Book design and emotional information

Removing the book from its dusty place, I instantly recalled why I had forgotten it. My fingers remembered the rough paper and cheap binding, its unnecessary thickness and weight. My eyes glanced over its feeble, advertising stricken body and summoned the memory of its boring and conventional typesetting.

Recently I’ve been going through some old books that I’ve collected over the years but never managed to finish for one reason or another. One of these books is Hitch-22, the autobiography of Christopher Hitchens. It provides insights into his life as he defends his controversial ideas on economics, religion and politics.

I remembered the last thing that went through my mind as I stopped reading it: why does great writing feel so ugly? This object is literally the essence of a man’s life and yet it has been forcibly coerced into this tortured husk that sits woefully on my shelf.
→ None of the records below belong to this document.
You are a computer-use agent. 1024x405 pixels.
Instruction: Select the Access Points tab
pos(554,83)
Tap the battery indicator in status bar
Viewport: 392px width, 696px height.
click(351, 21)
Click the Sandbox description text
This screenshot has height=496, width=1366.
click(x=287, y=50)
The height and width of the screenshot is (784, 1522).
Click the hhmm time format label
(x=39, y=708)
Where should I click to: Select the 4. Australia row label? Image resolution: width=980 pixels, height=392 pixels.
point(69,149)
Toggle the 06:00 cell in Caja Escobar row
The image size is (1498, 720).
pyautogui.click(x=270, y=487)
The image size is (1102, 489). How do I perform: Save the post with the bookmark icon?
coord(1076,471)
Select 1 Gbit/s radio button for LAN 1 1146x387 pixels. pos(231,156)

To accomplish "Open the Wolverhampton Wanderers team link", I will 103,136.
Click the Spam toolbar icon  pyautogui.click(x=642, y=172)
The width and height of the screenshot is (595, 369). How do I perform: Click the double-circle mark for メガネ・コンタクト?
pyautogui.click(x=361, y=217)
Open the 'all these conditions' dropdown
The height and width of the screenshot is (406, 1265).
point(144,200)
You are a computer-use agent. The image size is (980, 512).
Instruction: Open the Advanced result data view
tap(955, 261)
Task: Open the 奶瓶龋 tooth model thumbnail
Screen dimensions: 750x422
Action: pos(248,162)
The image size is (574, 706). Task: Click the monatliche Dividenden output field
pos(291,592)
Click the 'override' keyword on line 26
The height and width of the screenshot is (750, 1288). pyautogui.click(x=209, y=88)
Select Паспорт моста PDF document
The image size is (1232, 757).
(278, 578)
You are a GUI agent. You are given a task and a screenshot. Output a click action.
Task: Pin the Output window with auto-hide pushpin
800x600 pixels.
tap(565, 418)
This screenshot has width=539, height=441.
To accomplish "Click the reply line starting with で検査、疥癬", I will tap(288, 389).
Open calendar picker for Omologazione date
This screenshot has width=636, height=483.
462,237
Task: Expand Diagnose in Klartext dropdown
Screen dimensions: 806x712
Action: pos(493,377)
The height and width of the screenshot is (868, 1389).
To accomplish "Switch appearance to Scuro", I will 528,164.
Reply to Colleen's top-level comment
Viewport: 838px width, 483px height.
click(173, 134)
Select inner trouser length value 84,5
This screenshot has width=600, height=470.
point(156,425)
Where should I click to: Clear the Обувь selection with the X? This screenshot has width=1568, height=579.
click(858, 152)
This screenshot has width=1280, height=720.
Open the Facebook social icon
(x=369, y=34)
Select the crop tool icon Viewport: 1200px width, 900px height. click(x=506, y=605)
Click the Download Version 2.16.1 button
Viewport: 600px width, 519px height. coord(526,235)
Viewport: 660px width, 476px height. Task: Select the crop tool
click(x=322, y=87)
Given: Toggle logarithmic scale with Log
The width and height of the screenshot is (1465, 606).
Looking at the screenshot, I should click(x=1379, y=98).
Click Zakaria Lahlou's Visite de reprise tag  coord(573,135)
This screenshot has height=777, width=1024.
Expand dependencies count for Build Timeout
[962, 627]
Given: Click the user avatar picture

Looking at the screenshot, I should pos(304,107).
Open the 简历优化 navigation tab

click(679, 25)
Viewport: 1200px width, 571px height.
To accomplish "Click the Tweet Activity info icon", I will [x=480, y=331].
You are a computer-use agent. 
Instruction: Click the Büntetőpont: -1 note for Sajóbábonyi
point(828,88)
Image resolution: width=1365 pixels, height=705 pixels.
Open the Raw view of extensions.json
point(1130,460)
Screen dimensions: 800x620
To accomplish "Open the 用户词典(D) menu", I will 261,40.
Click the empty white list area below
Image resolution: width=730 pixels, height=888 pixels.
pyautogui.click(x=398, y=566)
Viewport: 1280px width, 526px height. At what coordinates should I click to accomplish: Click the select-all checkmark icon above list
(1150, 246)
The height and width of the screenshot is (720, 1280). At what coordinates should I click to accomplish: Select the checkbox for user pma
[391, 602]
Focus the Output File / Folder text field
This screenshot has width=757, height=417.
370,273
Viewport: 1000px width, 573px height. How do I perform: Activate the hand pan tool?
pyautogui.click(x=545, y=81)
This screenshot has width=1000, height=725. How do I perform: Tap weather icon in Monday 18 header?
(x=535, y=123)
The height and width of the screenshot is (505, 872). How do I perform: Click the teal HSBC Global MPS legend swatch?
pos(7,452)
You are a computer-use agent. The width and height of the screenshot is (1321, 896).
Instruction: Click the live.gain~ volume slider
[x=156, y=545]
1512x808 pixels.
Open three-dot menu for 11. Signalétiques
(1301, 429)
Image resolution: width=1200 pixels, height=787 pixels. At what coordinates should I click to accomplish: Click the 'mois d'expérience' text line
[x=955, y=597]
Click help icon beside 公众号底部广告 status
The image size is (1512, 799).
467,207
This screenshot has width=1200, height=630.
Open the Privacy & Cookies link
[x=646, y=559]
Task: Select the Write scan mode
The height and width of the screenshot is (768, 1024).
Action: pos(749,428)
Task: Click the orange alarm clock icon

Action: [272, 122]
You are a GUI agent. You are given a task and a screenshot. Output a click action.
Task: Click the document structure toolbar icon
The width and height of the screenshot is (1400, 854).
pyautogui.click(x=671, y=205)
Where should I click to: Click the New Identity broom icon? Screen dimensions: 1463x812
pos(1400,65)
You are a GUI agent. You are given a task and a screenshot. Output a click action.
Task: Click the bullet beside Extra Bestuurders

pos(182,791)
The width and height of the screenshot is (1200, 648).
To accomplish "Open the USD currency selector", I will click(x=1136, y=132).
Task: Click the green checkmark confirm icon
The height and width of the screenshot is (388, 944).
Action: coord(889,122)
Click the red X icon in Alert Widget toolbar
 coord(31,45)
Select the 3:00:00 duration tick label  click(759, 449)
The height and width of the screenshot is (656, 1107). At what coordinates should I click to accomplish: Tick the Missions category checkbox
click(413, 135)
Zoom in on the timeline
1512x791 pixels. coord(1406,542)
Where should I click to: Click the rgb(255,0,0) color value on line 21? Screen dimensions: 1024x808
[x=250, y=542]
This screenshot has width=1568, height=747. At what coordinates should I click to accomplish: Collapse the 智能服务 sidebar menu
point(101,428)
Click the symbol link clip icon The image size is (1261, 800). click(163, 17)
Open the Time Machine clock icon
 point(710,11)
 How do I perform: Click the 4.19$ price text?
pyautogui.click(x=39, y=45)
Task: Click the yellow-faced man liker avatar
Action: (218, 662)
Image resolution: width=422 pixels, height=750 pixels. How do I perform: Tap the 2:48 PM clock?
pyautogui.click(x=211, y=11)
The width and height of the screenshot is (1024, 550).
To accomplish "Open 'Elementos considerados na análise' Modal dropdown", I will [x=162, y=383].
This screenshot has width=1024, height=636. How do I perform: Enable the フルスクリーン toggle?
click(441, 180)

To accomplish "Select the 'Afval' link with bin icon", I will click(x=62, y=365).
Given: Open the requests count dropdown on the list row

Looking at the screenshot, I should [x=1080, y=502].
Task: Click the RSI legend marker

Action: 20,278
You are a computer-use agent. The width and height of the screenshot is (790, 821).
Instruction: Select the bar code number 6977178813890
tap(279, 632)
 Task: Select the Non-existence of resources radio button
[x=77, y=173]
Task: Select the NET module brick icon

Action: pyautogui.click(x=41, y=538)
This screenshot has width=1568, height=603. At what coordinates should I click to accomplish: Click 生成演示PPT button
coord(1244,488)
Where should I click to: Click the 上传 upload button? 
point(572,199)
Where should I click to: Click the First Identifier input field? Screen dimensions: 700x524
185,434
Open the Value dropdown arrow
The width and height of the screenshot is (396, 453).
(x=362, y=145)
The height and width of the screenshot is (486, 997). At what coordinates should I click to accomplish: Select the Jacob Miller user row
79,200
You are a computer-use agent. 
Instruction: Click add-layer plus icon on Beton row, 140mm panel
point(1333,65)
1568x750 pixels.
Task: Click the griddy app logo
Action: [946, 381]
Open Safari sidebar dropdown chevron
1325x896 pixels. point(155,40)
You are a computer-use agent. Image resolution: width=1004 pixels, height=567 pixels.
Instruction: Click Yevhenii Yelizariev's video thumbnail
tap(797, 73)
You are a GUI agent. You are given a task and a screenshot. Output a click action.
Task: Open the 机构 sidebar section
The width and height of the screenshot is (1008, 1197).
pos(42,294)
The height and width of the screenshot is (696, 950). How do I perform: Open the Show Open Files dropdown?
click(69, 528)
Another book on this list of forgotten things is The Greatest Show on Earth by Richard Dawkins. It explores, in exquisite detail, the wonder of evolution and natural selection, and investigates the ways in which every living thing that walked the earth fought, adapted and died so their genes could live on. Where Hitch-22 is the description of a single man’s life, The Greatest Show on Earth.is the description of life itself:

Hummingbird eyes, hawk-moth eyes, butterfly eyes, hover-fly eyes, bee eyes are critically cast over wild flowers, generation after generation, shaping them, colouring them, swelling them, patterning and striping them, in almost exactly the same way as human eyes later did with our garden varieties...

And yet The Greatest Show on Earth is just as ignorantly designed as Hitch-22. The object is uncomfortable, ugly and ultimately disrespectful of the eloquent ideas contained within. The photographic pages, spread liberally throughout, fail horribly in their role and ultimately cause confusion or misery to anyone that attempts to decipher them.

It seems that something crucial is destroyed in this journey from the words of the author to the reader, as the object’s destructive influence does something to the information on transit. The ideas expressed by the beautiful words of Dr Dawkins become less persuasive, less important, therefore making his argument and evidence seem less empirical, less established and certainly less wonderful. Likewise, within the confines of its ugly shell, the confident and bold words of Hitchens appear to be plagued with uncertainty and doubt. There is a complicated mixture of ergonomic and aesthetic malfunction at work in these books and, because of this, some sort of information is being misplaced in the process.

Emotional Information

Some believe that there are two things in an object that must come together in order for it to be a good product of design. We have all heard that these things must be in balance and must be carefully considered by the designer before anything is made. These two ethereal things are commonly referred to as function and form. However I believe that these ideas are inadequate to describe this situation. Instead I think that the problem with these things is much more interesting than a simple miscalculation between function (must be suitable for mass production) and form (dull if not painful typesetting & uninspired cover design). The real problem with these books and their design has nothing to do with the limits of mass production or function outweighing form. Instead it is the complete disregard for the content’s emotional information. So you might ask me to be more specific; what exactly is emotional information? Here we can turn to Robert Bringhurst:

A book is a flexible mirror of the mind. Its overall size and proportions, the color and texture of the paper, the sound it makes as the pages turn, and the smell of the paper, adhesive and ink, all blend with the size and form and placement of the type to reveal a little about the world in which it was made. If the book appears to be only a paper machine, produced at their own convenience by other machines, only machines will want to read it.

Robert Bringhurst, Elements of Typographic Style

An example that sets itself apart and uses emotional information to its advantage would be the recently published books by the Wabi-Sabi Press. They are cheap, small paperbacks and contain various essays by Patrick Lafcadio Hearn, an early 20th century author that wrote extensively about Japanese culture.

The objects appear at first to be like any other book at any large, commercial bookstore. But when we open them and begin to read, it’s immediately obvious that a great deal of care and thought was put into them and how they should best reflect the words of this particular writer. The hygienic look of their covers entirely devoid of advertisements, the comfort of their size and shape, the texture of the paper; the books by the Wabi-Sabi Press eloquently explain themselves through emotion.

The Form of the Book is a Physical Interface

Another way of looking at the object is that of an interface or a system; one that teaches the reader about its tone, its methods of persuasion, its topic and its personality. If we were to strip every single book from its interface and digitally store the text, the emotional experience of most books would be held intact (for example Hitch-22 and The Greatest Show on Earth). They would be read in exactly the same manner as before; nothing would have been lost in translation. And yet, there would be other books that feel naked. They would have an essential part of their experience missing; the invisible information given to us by their interface.

I wonder just how much we are missing from badly made books.